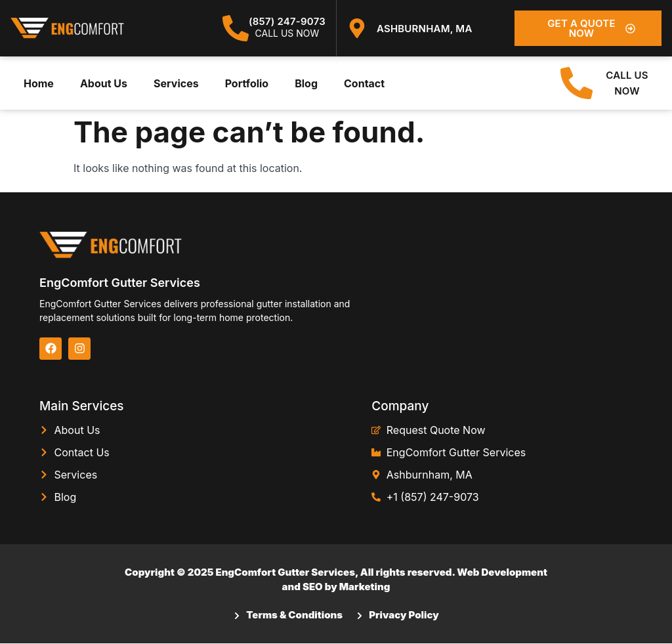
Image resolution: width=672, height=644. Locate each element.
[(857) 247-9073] (236, 28)
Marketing (365, 587)
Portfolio (247, 83)
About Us (104, 83)
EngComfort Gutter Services (119, 283)
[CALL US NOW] (577, 83)
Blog (306, 83)
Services (176, 83)
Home (39, 83)
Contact (364, 83)
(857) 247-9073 (287, 21)
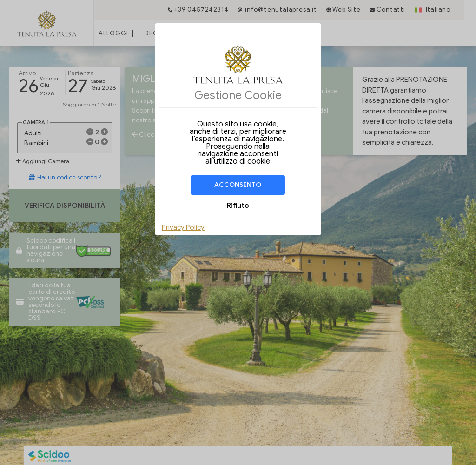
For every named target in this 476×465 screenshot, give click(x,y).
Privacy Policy (183, 227)
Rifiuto (238, 206)
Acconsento (238, 185)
☆ ☆ ☆ ☆ ☆ ☆ ☆
## Exercise goal
Rewrite all of the lines above as a numbered list, with no blank lines and without the pictures.

## Result of the task
1. Image resolution: width=672, height=644. Locate each element.
2. [(857) 247-9073] (236, 28)
3. Marketing (365, 587)
4. Portfolio (247, 83)
5. About Us (104, 83)
6. EngComfort Gutter Services (119, 283)
7. [CALL US NOW] (577, 83)
8. Blog (306, 83)
9. Services (176, 83)
10. Home (39, 83)
11. Contact (364, 83)
12. (857) 247-9073 (287, 21)
13. For every named target in this 476×465 screenshot, give click(x,y).
14. Privacy Policy (183, 227)
15. Rifiuto (238, 206)
16. Acconsento (238, 185)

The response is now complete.